* WORK TO DO:
Return the data below line for line without changing any wording, and leave the pictures out.

* ITEMS:
# # #

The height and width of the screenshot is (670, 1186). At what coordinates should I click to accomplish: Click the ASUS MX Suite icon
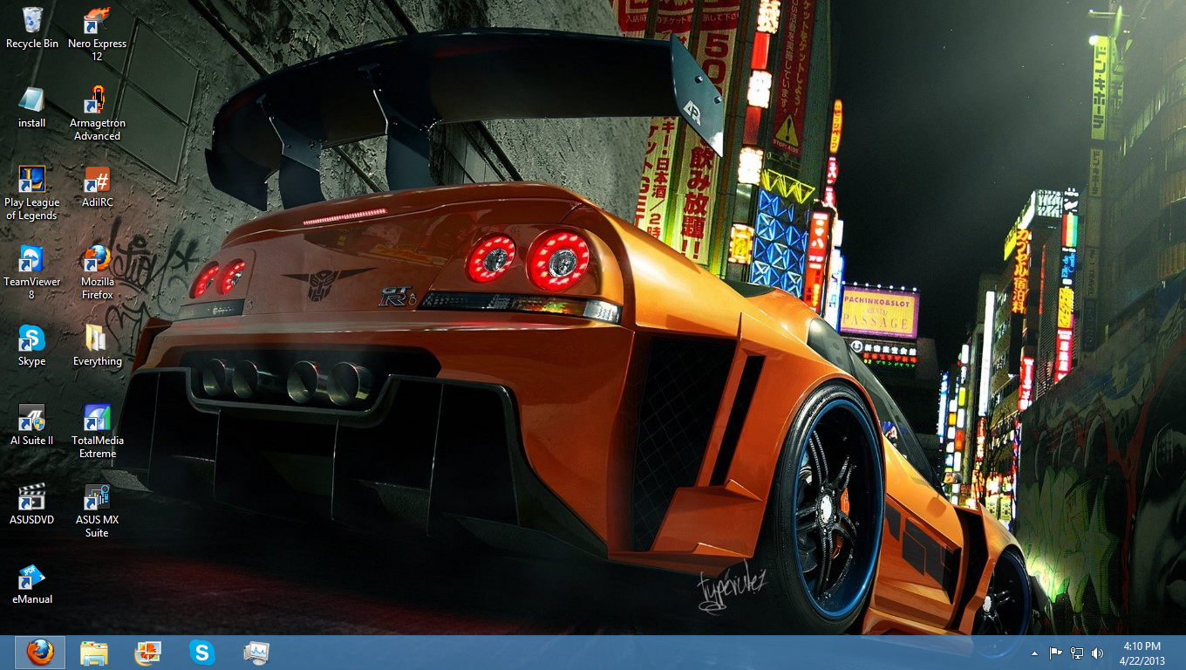pos(97,497)
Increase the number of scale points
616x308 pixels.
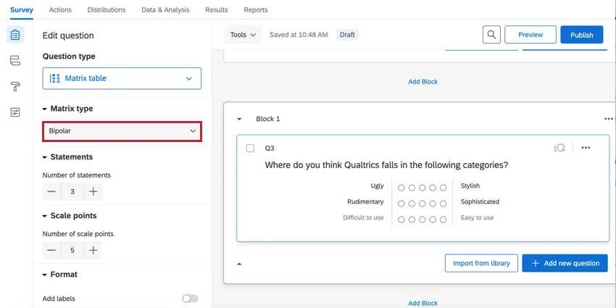(x=93, y=251)
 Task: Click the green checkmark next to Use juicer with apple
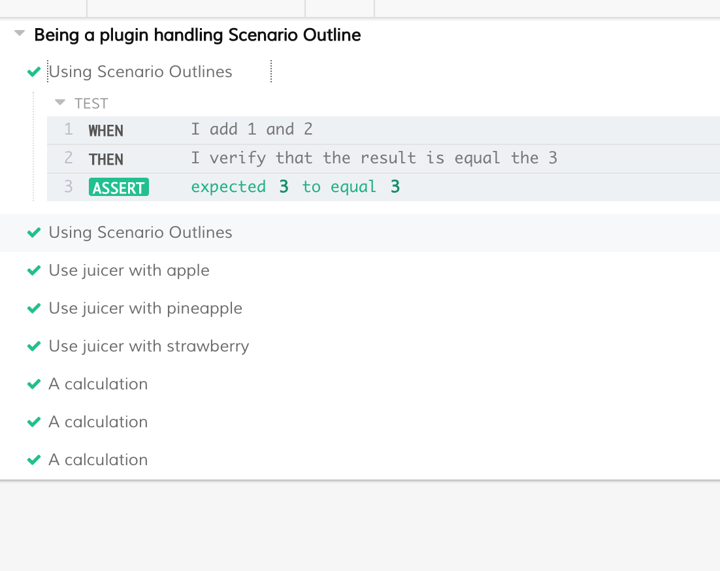[x=33, y=270]
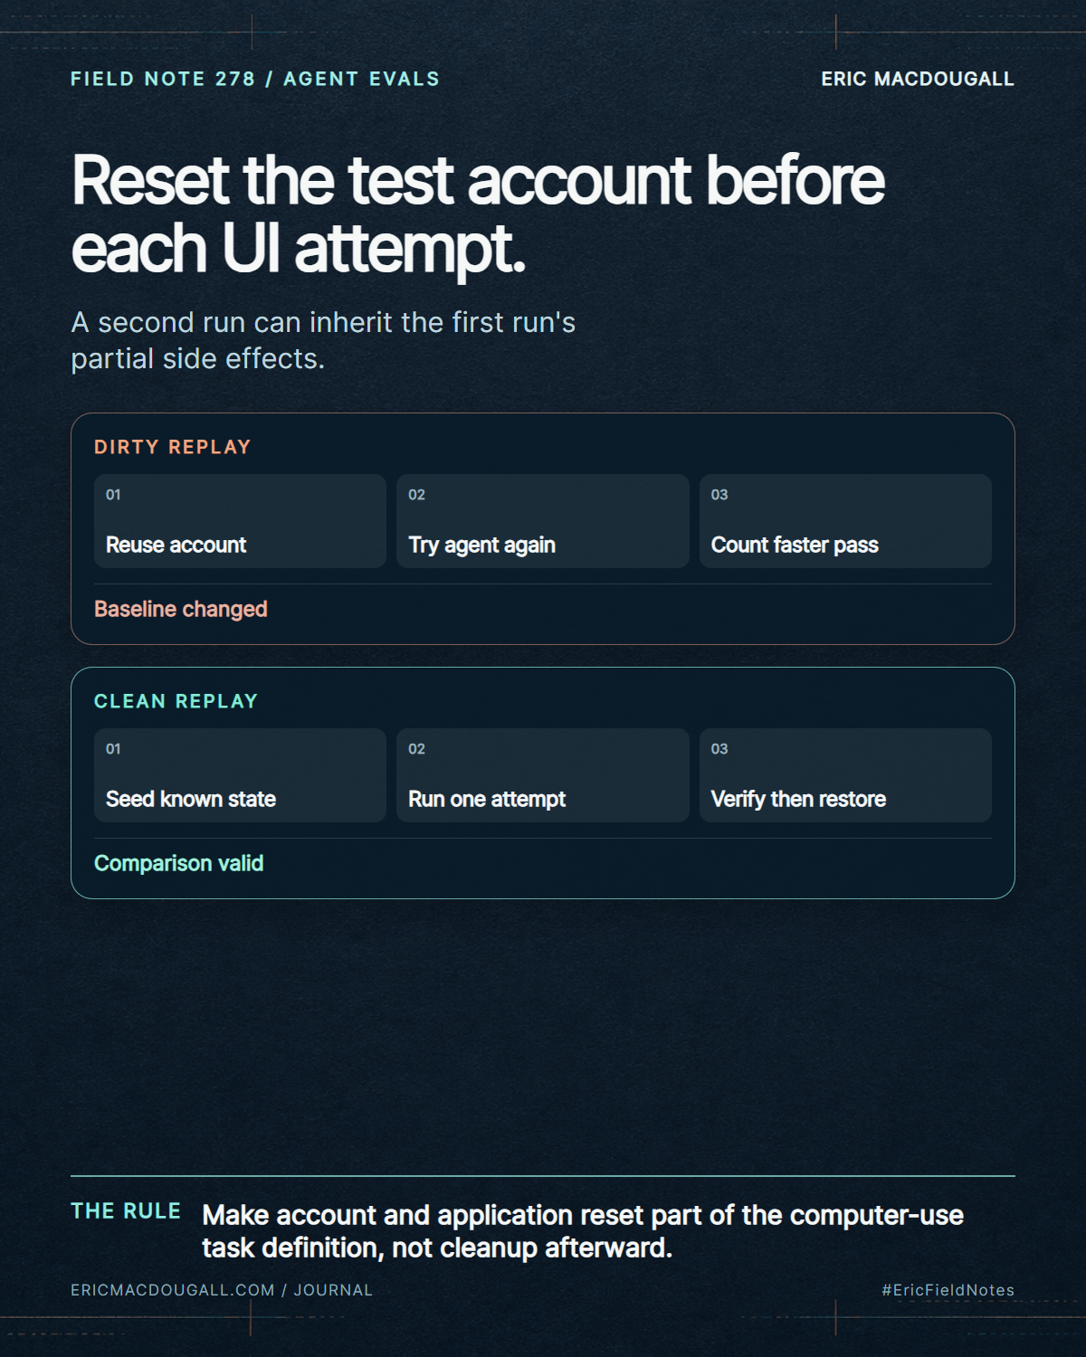Click the subtitle about partial side effects
Viewport: 1086px width, 1357px height.
pyautogui.click(x=323, y=340)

# # #

* ANSWER TO THE TASK:
The height and width of the screenshot is (670, 1186). At what coordinates should I click to accomplish: Click the ASUS MX Suite icon
pos(97,497)
Increase the number of scale points
616x308 pixels.
(x=93, y=251)
 Task: Click the green checkmark next to Use juicer with apple
[x=33, y=270]
Click the subtitle about partial side effects
Viewport: 1086px width, 1357px height.
pyautogui.click(x=323, y=340)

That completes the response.